** Opening Entries provided block **

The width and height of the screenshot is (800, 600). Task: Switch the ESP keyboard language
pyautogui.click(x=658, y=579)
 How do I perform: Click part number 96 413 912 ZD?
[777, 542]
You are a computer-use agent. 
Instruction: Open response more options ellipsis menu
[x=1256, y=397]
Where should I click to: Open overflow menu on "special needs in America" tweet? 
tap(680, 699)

** Closing Entries provided block **

▶ [Work instruction] Restate the records above verbatim, omitting no line.

▶ [Answer section]
The width and height of the screenshot is (800, 600). Task: Switch the ESP keyboard language
pyautogui.click(x=658, y=579)
 How do I perform: Click part number 96 413 912 ZD?
[777, 542]
You are a computer-use agent. 
Instruction: Open response more options ellipsis menu
[x=1256, y=397]
Where should I click to: Open overflow menu on "special needs in America" tweet? 
tap(680, 699)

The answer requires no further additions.